## [Source records]

----

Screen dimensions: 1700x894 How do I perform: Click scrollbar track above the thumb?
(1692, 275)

----

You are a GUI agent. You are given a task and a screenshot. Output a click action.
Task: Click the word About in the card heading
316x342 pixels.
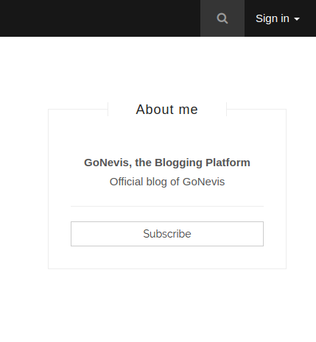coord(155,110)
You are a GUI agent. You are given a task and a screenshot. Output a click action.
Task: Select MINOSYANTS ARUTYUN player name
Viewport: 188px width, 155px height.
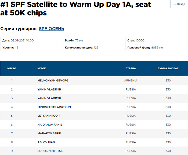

----

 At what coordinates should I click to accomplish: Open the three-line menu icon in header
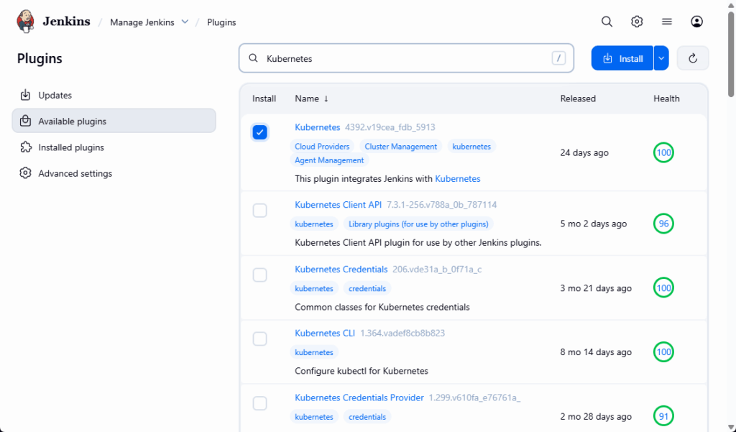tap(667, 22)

----

## [Task objective]
Copy needed, without pictures: the lines of the listing above from the line containing "316x342 pixels." up to and including the line containing "Viewport: 188px width, 155px height.", set down exactly.

## [Response to this task]
316x342 pixels.
coord(155,110)
You are a GUI agent. You are given a task and a screenshot. Output a click action.
Task: Select MINOSYANTS ARUTYUN player name
Viewport: 188px width, 155px height.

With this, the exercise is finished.